Louise read English Literature at university. Her first calling was to the theatre ("I wanted to be Glenda Jackson") but she decided that her real calling was writing. From that moment on, she pursued her dream with, "an almost religious conviction".

After writing a "consummately awful" novel while unemployed, she enrolled on the Creative Writing Masters course at the University of East Anglia, while Malcolm Bradbury and the late Angela Carter were running it. This was the hothouse that produced Ian McEwan and Kazuo Ishiguro, among others.

"I feel good about being part of such a thriving literary culture."

"I got really taken to pieces there, but it was a nice time in the course’s history. There wasn’t a pressure-cooker atmosphere, which made you feel more protected. It all worked on the principle of peer assessment."

Louise is now the author of six novels: Crazy Paving, Dance with Me, Honey-dew, Fires in the Dark, Stone Cradle and Whatever You Love, which was short-listed for the Costa Novel Award and long-listed for the Orange Prize for fiction.

Getting support for writing

Many people imagine that a novel manuscript is a precious document that can only be seen by an agent and an editor. This isn't the case for Louise, who uses friends and experts to support her work.

"I typically have about six readers. Two are the same for each book: a novelist friend who runs The Writing Coach website, and another who’s about to become a priest. I then have specialist readers, chosen on the basis of the novel’s subject-matter."

'Whatever You Love' was read by policemen, a doctor and an asylum officer, all helpful in their fields, but also demonstrated surprising responsiveness as literary critics.

This connection to external reality is important for Louise. She isn’t one of those writers who draws the blinds and disconnects the phone while working on a book.

"I would probably finish novels more quickly if I didn’t have other work. Even a one-off journalistic piece can take weeks. But I do wonder whether going into purdah doesn’t damage the art.

"You have to remain engaged with the outside world. The danger is that you end up writing one of those novels that’s essentially about a novelist writing a novel.

"People in my novels have jobs and worry about money. A review of my second novel said, 'Louise Doughty writes about people who don’t usually get written about', and I’m so proud of that."

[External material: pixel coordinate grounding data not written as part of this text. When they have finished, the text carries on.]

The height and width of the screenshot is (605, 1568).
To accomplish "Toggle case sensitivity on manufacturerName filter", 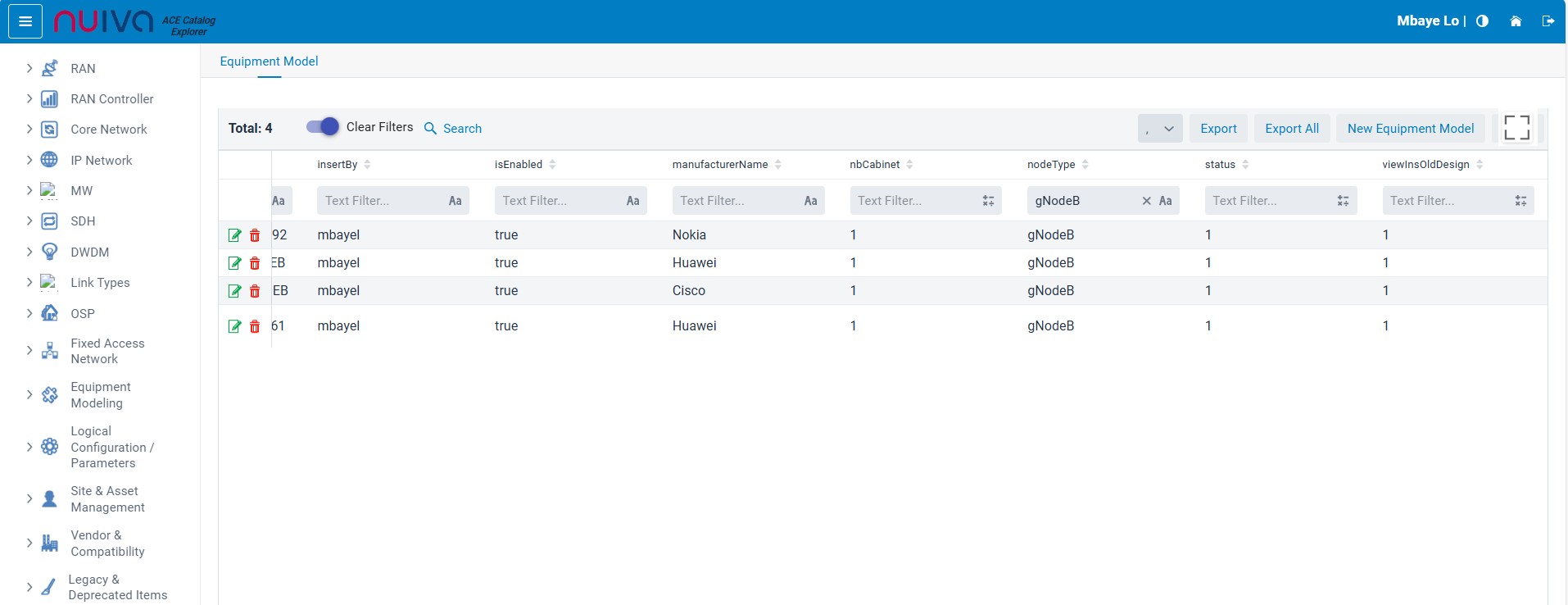I will tap(809, 201).
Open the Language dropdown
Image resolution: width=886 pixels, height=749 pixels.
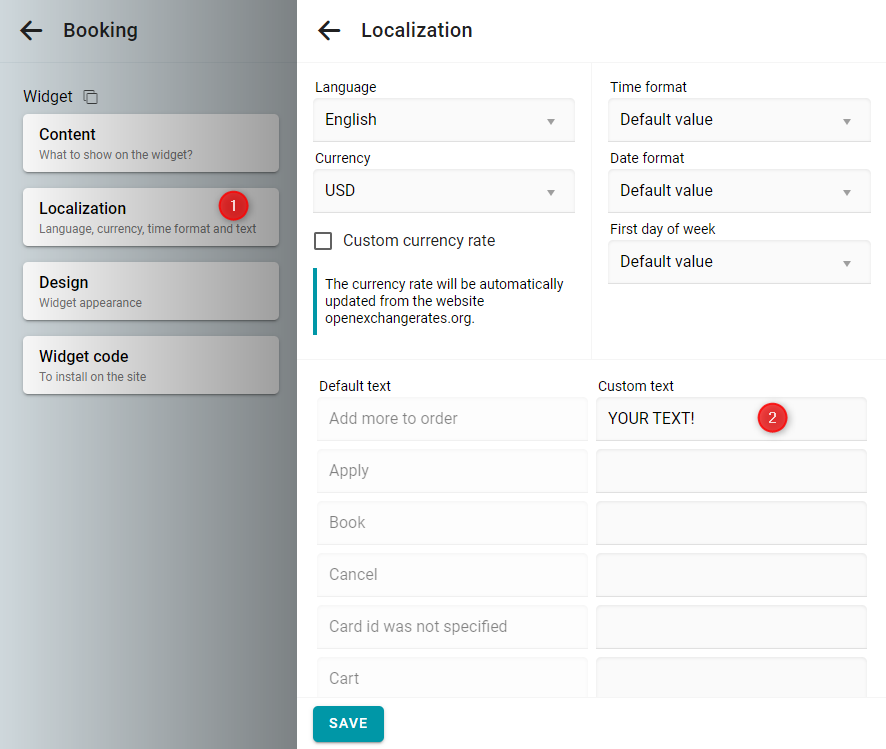[x=444, y=120]
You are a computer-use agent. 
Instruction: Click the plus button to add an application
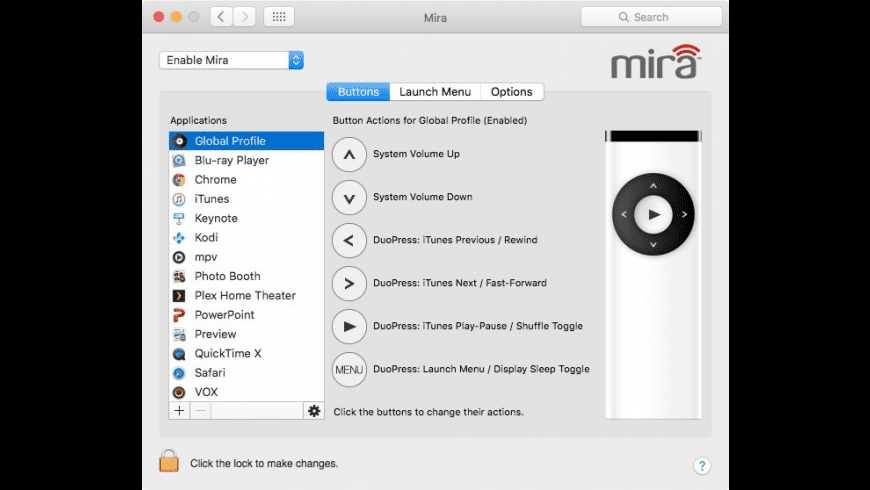[x=179, y=411]

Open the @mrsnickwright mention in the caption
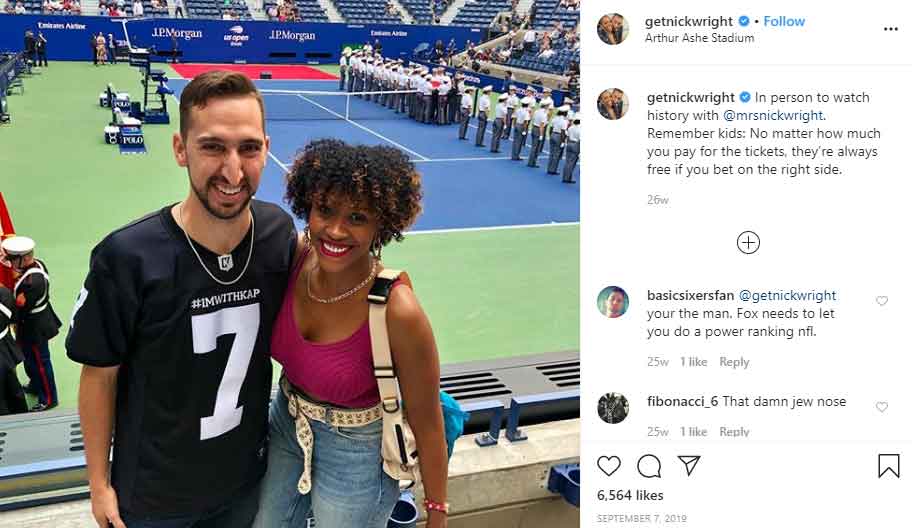click(773, 115)
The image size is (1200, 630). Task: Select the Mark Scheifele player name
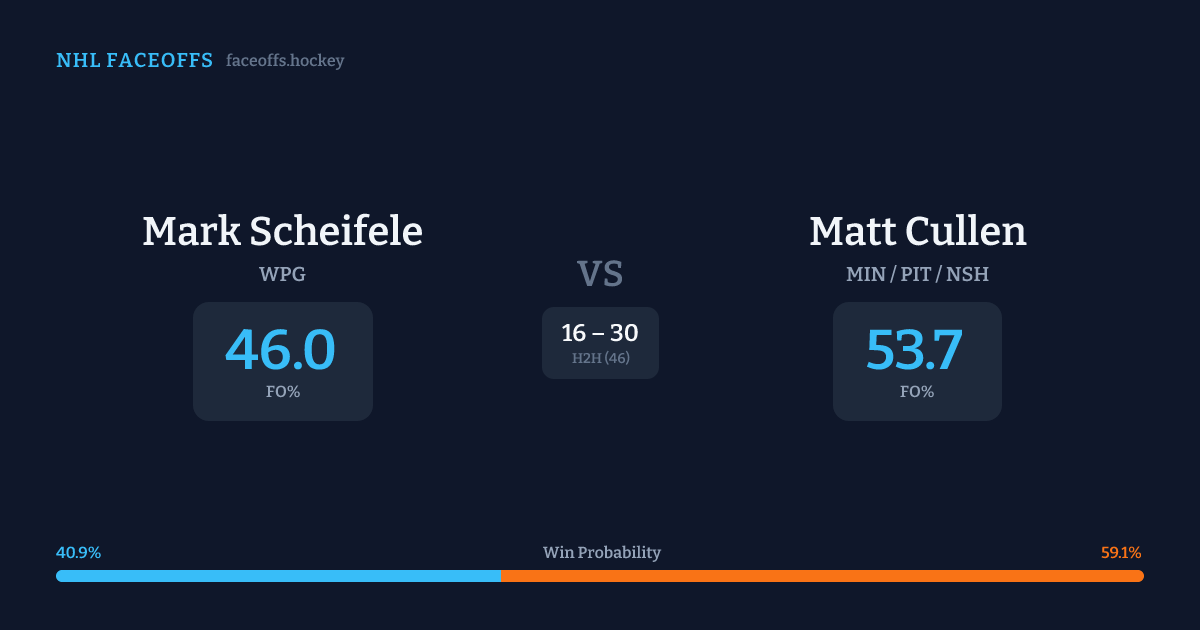coord(282,232)
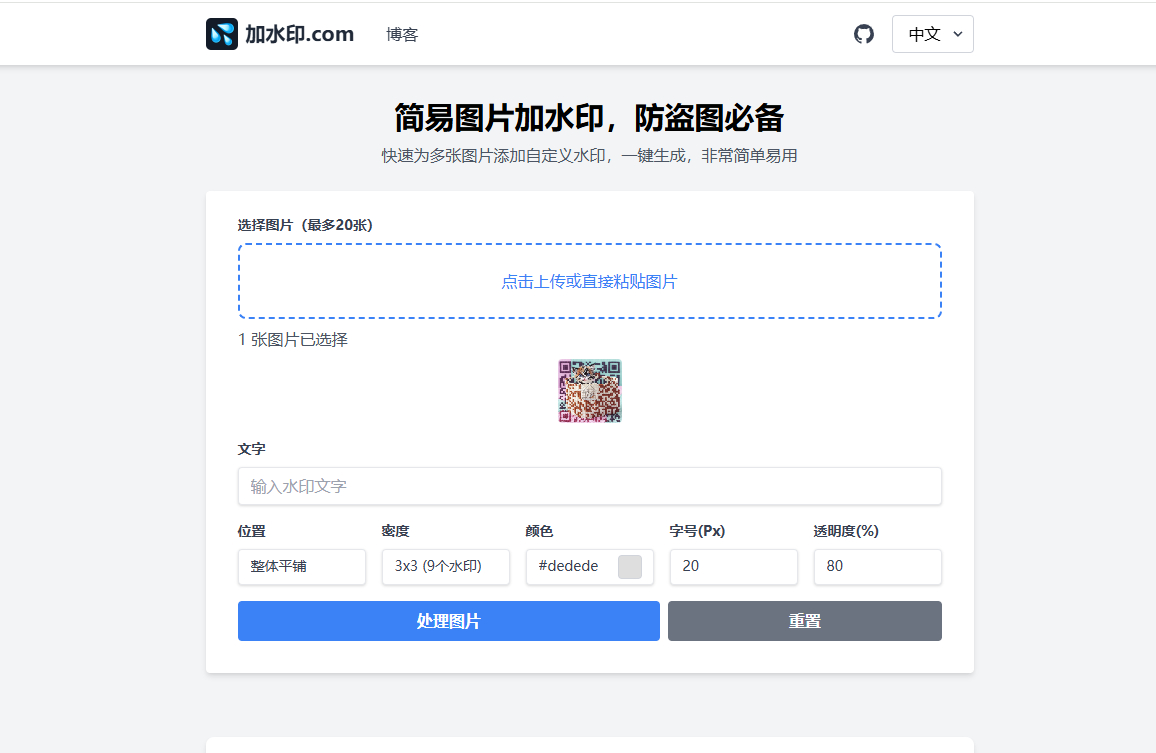This screenshot has height=753, width=1156.
Task: Open the 位置 dropdown showing 整体平铺
Action: point(301,566)
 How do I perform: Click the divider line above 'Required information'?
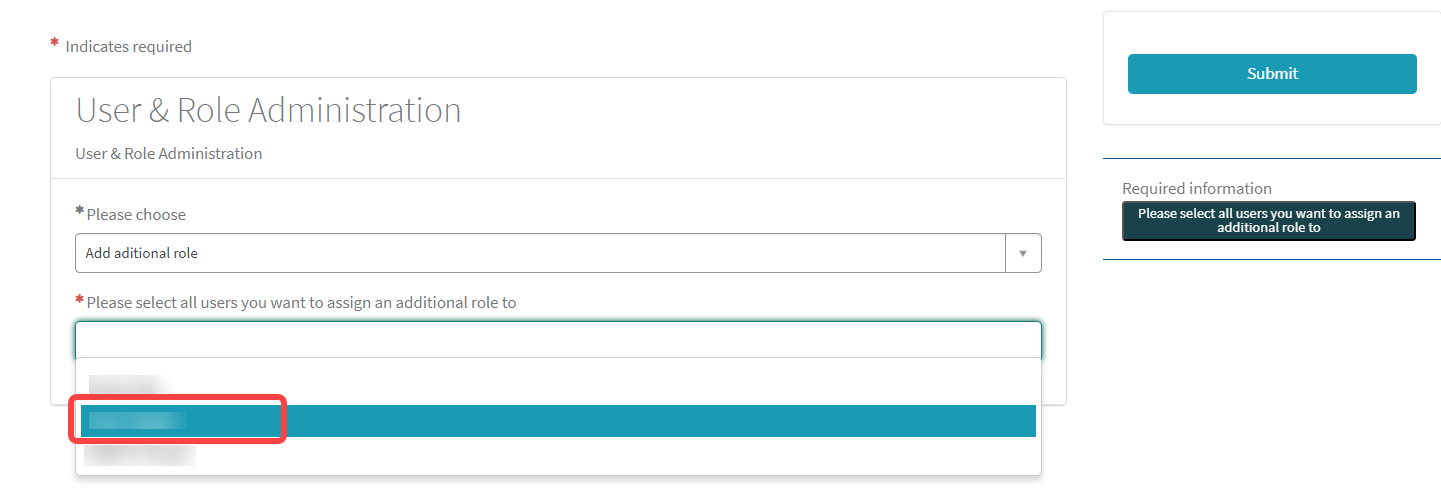point(1271,158)
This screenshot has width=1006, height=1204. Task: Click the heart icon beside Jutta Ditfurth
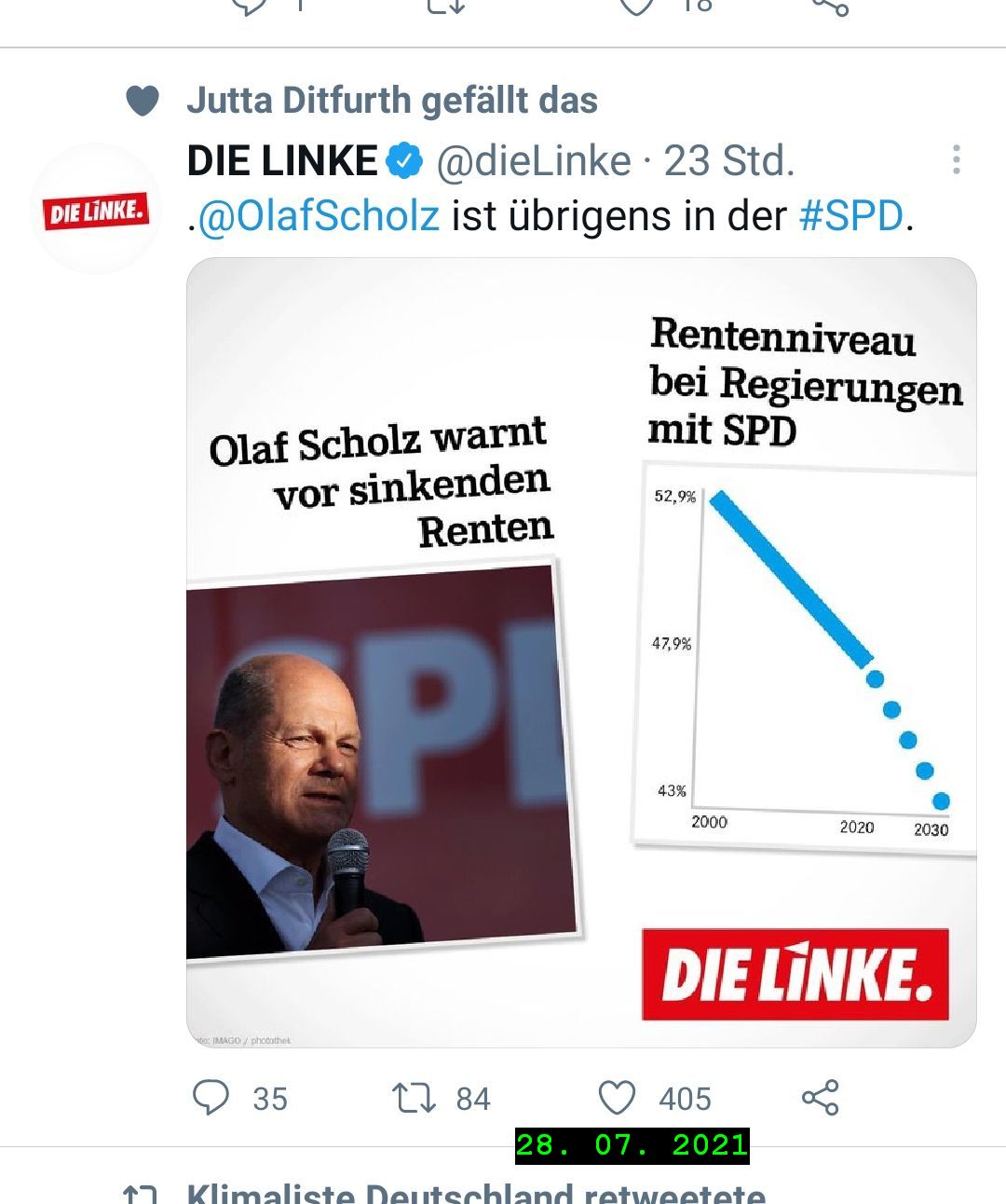pos(143,101)

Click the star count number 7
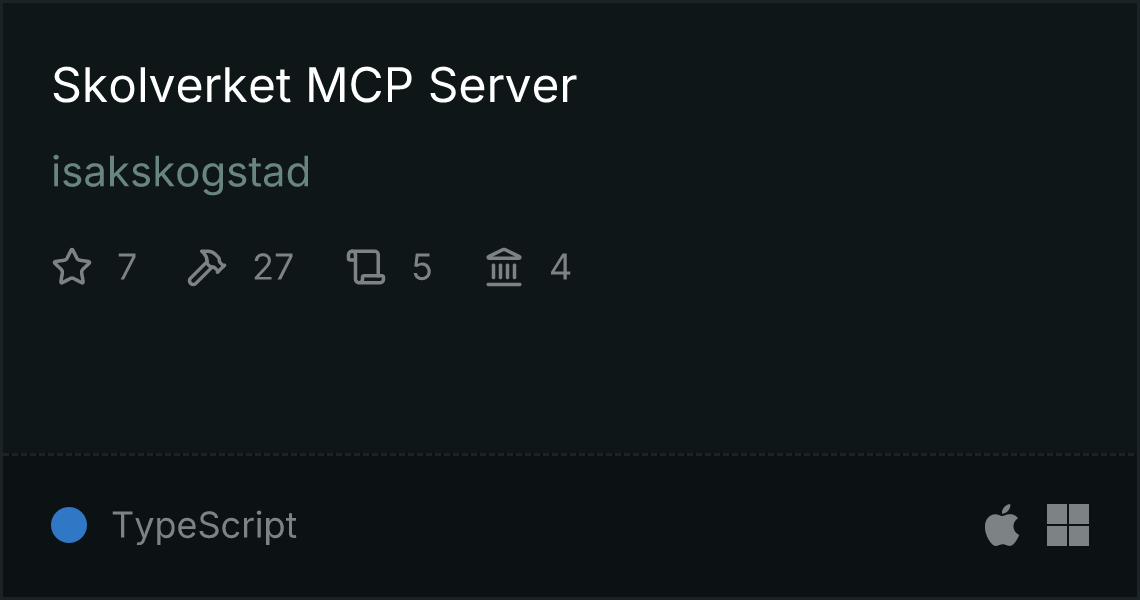pos(127,267)
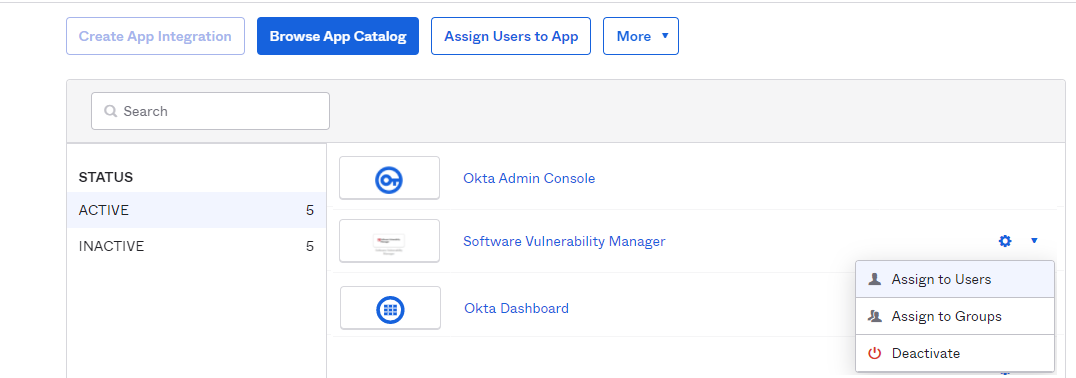Viewport: 1076px width, 378px height.
Task: Click the single-user icon beside Assign to Users
Action: pyautogui.click(x=874, y=279)
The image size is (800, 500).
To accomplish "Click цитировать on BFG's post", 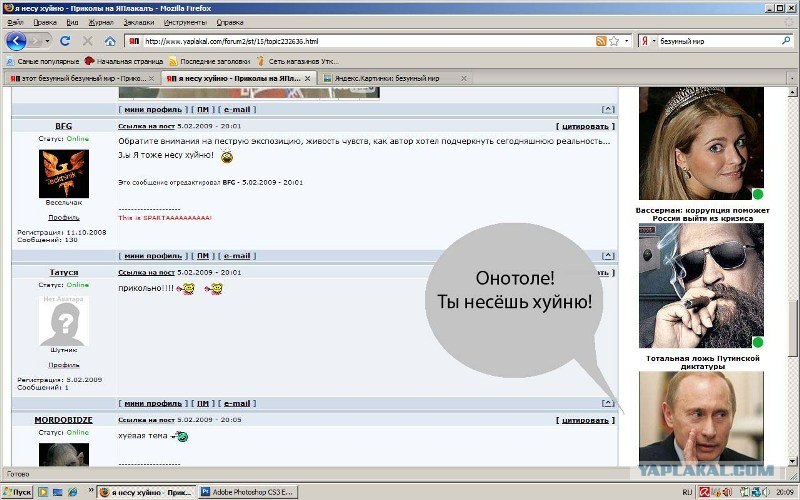I will (585, 126).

Being part of the literary world

Louise participates wholeheartedly in the festival circuit, with Edinburgh her dream date.

"I love talking to readers. I understand some authors find it difficult, especially if they’ve been hiding in a hole for years to produce a book, but I love it. I like reading my work to audiences.’

"Go out there, get a job, get your heart broken, be prepared to lose everything. I like people who have complex lives."

She is also enthusiastic about awards, although acknowledges that the short-term effect on an author’s self-esteem can be damaging.

"It is possible to feel that, unless you’ve been long-listed for something, you’re dead in the water, which is nonsense. It isn’t the be-all and end-all.

"But judging a prize is certainly good for a novelist because you get such a sense of perspective on the whole process. I thought the [Booker] standard was incredibly high. It made me feel genuinely good about being part of such a thriving literary culture."

Teaching writing to others

As a writer whose early career owed a lot to tuition, Louise Doughty has now become a writing coach.

"I do a lot of teaching on residential courses with the Arvon Foundation, and those are not selective. It’s first come, first served, from somebody who may already have had three novels published to the little old lady who’s turning to writing for the first time.

"I’m also teaching a six-month course that is selective, and where I’ve personally approved everybody who’s on the course, because they have talent and ability already.

"They’re all unpublished, but they’re the sorts of students who might be doing a Creative Writing MA or working in copywriting, even the film industry. They all have interesting lives, and have something to write about.

"In the course of my teaching, I meet significant numbers of students, good writers, who would have got published even 15 years ago, but who can’t get published now."

She regrets that, even given her work in tuition, she can’t act as any kind of gatekeeper. "Unpublished writers tend to see published writers as somehow part of the industry, in a way that we know we aren’t at all."

Louise's advice to would-be writers is to, "Go out there, get a job, get your heart broken, be prepared to lose everything. I like people who have complex lives.

"Make sure that, if you’re writing a novel about three people in a house, it’s because you want to write about those people, not because you can’t think of anything else."